Idea 1
The Iron Law of Big Projects
Why do big projects so often go wrong? Bent Flyvbjerg’s research—spanning more than 16,000 projects—reveals a sobering truth he calls the Iron Law of Megaprojects: most large projects are over budget, behind schedule, and underdelivering on benefits. Only 8.5% meet cost and time targets, and a mere 0.5% hit cost, time, and benefit goals simultaneously. In short, failure is not an accident but a statistical pattern.

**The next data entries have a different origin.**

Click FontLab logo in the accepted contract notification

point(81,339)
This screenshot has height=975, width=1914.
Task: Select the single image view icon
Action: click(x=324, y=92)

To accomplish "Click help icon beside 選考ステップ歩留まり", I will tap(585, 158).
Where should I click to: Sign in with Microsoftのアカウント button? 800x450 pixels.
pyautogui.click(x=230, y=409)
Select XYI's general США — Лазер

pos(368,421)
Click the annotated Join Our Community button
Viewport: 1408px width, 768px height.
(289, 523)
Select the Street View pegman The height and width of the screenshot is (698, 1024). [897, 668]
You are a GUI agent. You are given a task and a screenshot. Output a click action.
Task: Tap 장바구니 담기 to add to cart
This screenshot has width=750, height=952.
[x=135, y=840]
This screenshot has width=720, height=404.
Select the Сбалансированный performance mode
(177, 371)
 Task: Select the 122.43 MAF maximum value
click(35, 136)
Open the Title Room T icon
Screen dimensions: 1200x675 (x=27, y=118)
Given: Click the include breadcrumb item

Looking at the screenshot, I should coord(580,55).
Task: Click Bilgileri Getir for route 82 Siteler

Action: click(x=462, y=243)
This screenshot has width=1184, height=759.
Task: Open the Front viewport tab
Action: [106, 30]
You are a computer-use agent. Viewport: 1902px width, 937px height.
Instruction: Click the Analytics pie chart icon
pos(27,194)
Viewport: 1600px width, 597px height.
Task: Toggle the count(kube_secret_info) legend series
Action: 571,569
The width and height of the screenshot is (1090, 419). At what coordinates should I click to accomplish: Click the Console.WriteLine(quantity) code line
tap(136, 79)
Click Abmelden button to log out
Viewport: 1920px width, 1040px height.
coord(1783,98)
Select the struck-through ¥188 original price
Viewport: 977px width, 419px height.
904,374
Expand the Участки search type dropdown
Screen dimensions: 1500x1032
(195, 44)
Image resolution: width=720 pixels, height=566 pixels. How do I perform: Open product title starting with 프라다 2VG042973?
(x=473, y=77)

Fat Tails and the Window of Doom
Most people picture project risk using a reassuring bell curve, but Flyvbjerg’s data show that project outcomes follow fat-tailed distributions—extreme events are frequent, and the tails dominate the averages. Catastrophic cases like the James Webb Space Telescope (450% cost overrun) or Scotland’s Parliament Building (978%) aren’t exceptions; they are typical of fat-tailed domains like large IT, infrastructure, or defense programs. The longer a project drags, the more likely it is to be hit by external disruption—political shifts, pandemics, or literal "black swans." Flyvbjerg calls this the window of doom: every extra month widens the opening for chaos to enter.
Planning Against the Odds
To escape the Iron Law, you must first acknowledge that most projects aren’t safe bets. Forecasts need to anticipate fat tails rather than assume thin ones. Historical precedents—Colorado’s Big Dig, California’s High-Speed Rail, and countless IT systems—illustrate institutional blindness to tail risk. But projects like the Empire State Building or Nepal’s earthquake-resistant schools show success is possible through disciplined planning and modular design. These outliers prove that excellence requires experience and systematic preparation.
From Vision to Discipline
Big projects start with dreams—high-speed transport, dazzling architecture, economic transformation—but Flyvbjerg insists that vision untempered by realism is dangerous. Good strategy transforms ambition into data-informed design using methods like reference-class forecasting and modular repetition. Rather than build one colossal bespoke system, Flyvbjerg encourages us to think in repeatable units—our Lego bricks—that scale safely and predictably. (Note: this echoes Taleb’s argument in Antifragile that small iterations beat grand gambles.)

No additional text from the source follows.